# 🖼️ Image Metadata Analysis
  
You can:
- **Upload images** (JPG/PNG/TIFF/BMP/WEBP)
- **Extract metadata** (EXIF with camera model, timestamp, and GPS if present)
- **Run OCR** to read text in the image
- **Detect the language** of the extracted text
- **See per-image results** with previews and a **summary table**


## 🔍 What each step does

1. **Setup**  
   - Installs required libraries: `Pillow`, `exifread`, `pytesseract`, `opencv-python`, `langdetect`, `matplotlib`  
   - Creates folders used by the notebook:  
     - `/content/image_metadata_data` → where your uploaded images live  
     - `/content/image_metadata_outputs` → where JSON/TXT files are written (for reference).  
       > We still save files for transparency, but this notebook emphasizes *displaying* results inline.

2. **Upload Images**  
   - Lets you choose images from your computer and stores them in `/content/image_metadata_data`.

3. **Helper Functions**  
   - `extract_exif_pillow` → Gets EXIF via Pillow (raw EXIF dictionary)  
   - `extract_exif_exifread` → Gets EXIF/metadata via ExifRead (human-readable tags)  
   - `extract_gps_latlon_exifread` → Parses GPS tags (if present) into `(lat, lon)` degrees  
   - `ocr_text` → Uses OpenCV + Tesseract to extract text  
   - `detect_language_safe` → Detects language of the OCR text (returns `"unknown"` if not enough text)
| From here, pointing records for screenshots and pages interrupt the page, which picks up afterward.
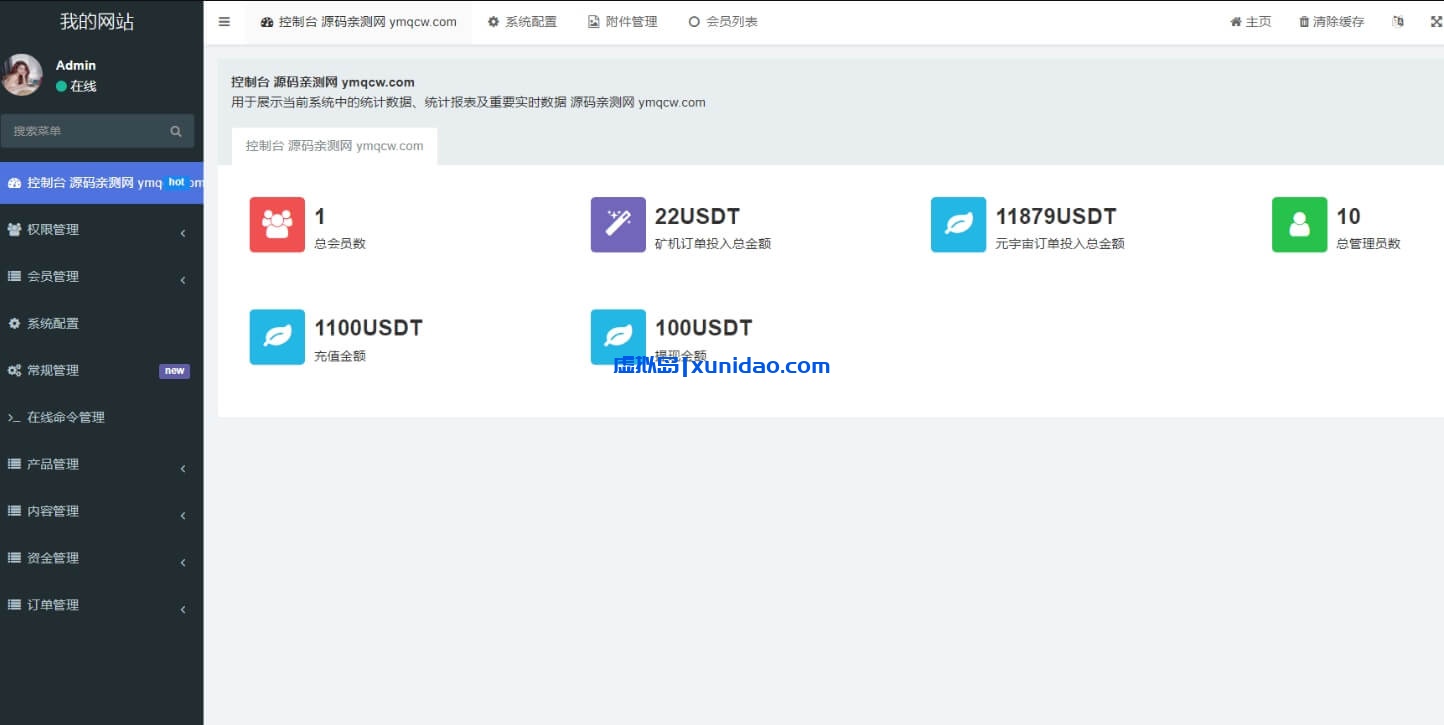1444x725 pixels.
Task: Click the red total members icon
Action: pyautogui.click(x=277, y=225)
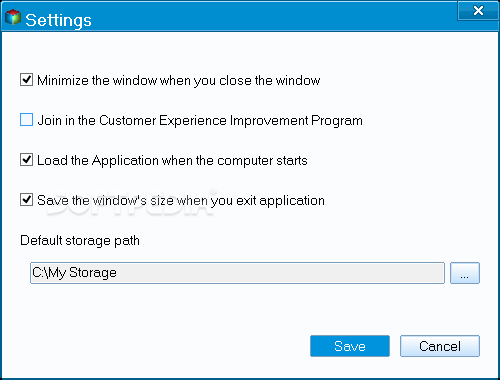Toggle the Save the window's size checkbox
The image size is (500, 380).
[26, 200]
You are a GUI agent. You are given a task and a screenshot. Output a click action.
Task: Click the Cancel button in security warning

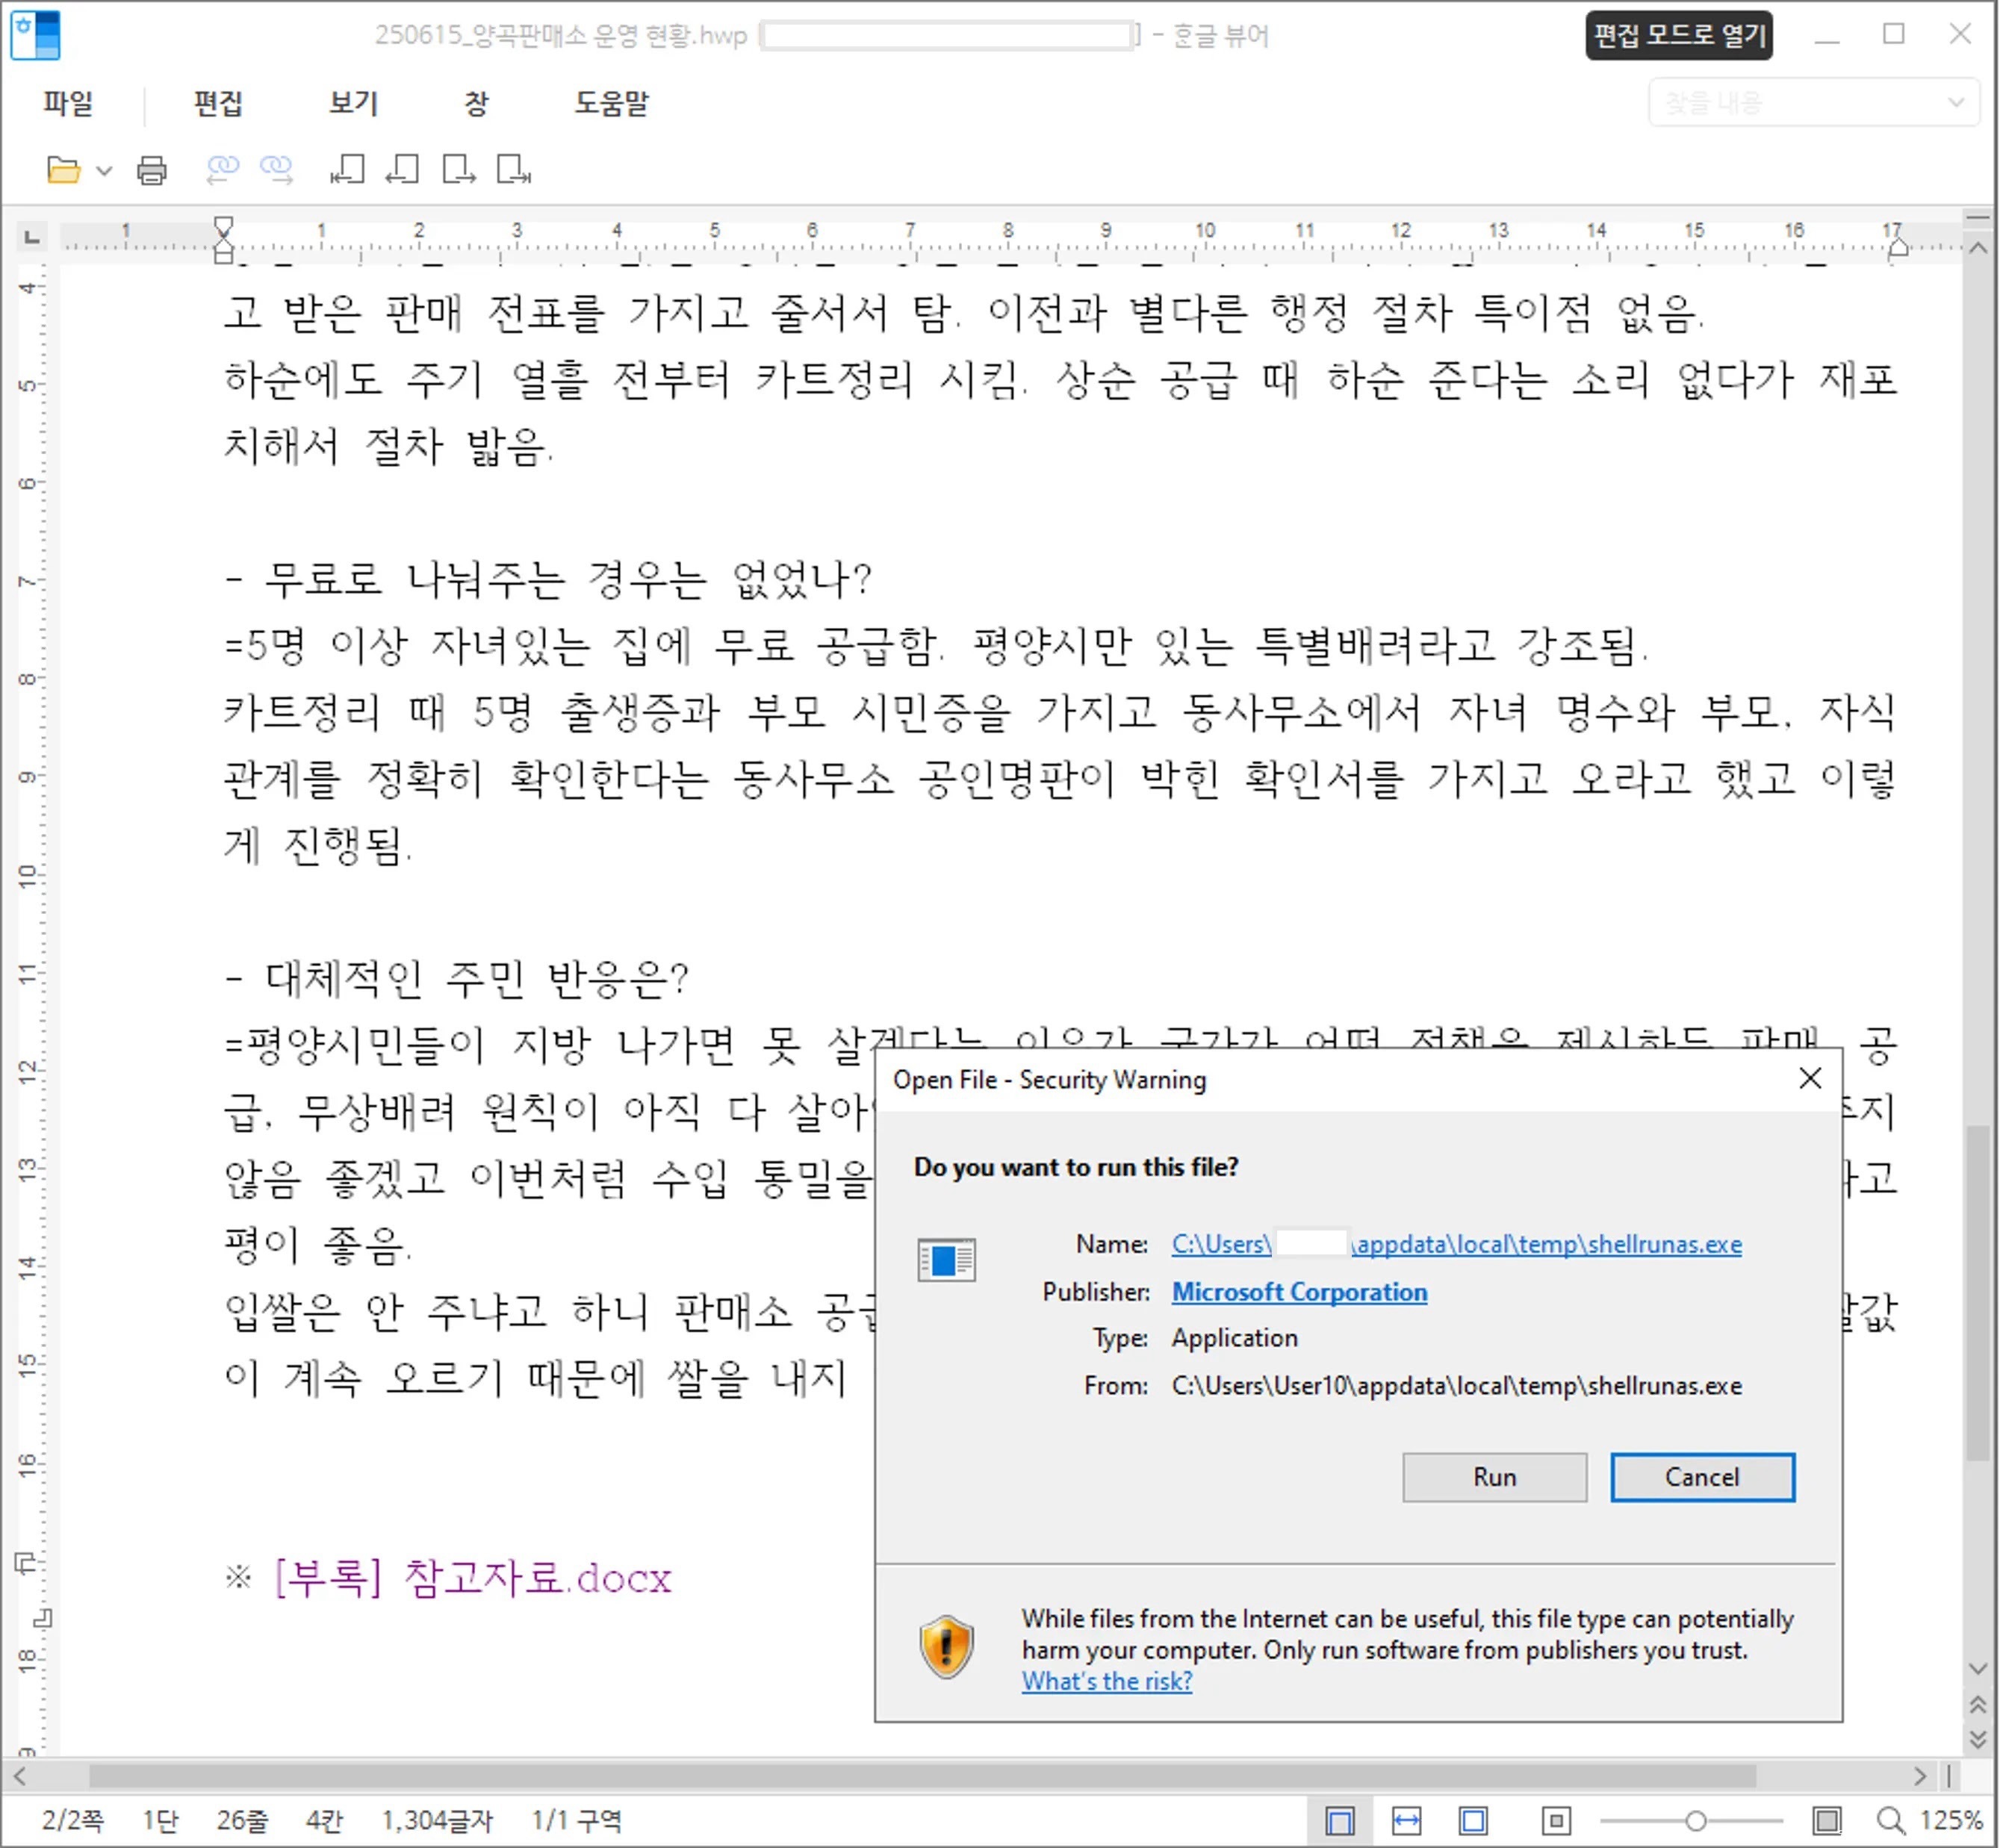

4. **Process & Display**  
   - Iterates over images in `/content/image_metadata_data`  
   - Extracts EXIF and OCR results  
   - **Displays** for each image: the image preview, a compact info panel (file name, GPS, OCR language, OCR characters), and a short **OCR text snippet**  
   - Pulls **key EXIF fields** (e.g., `DateTimeOriginal`, `Make`, `Model`, `Orientation`) where available  
   - At the end, shows a **summary table** for all images (file, GPS, language, OCR length)




In [None]:

# @title ① Setup (installs packages) — run this first
import sys, subprocess

def pip_install(pkgs):
    subprocess.check_call([sys.executable, "-m", "pip", "install", "-q"] + pkgs)

need = []
try:
    import PIL
except Exception:
    need.append("pillow")
try:
    import exifread
except Exception:
    need.append("exifread")
try:
    import pytesseract
except Exception:
    need.append("pytesseract")
try:
    import cv2
except Exception:
    need.append("opencv-python")
try:
    import langdetect
except Exception:
    need.append("langdetect")
try:
    import matplotlib
except Exception:
    need.append("matplotlib")
try:
    import pandas
except Exception:
    need.append("pandas")

if need:
    print("Installing:", need)
    pip_install(need)
else:
    print("All dependencies already installed.")

from pathlib import Path
ROOT = Path("/content")
DATA = ROOT / "image_metadata_data"
OUT = ROOT / "image_metadata_outputs"
(DATA).mkdir(parents=True, exist_ok=True)
(OUT / "metadata_json").mkdir(parents=True, exist_ok=True)
(OUT / "ocr_texts").mkdir(parents=True, exist_ok=True)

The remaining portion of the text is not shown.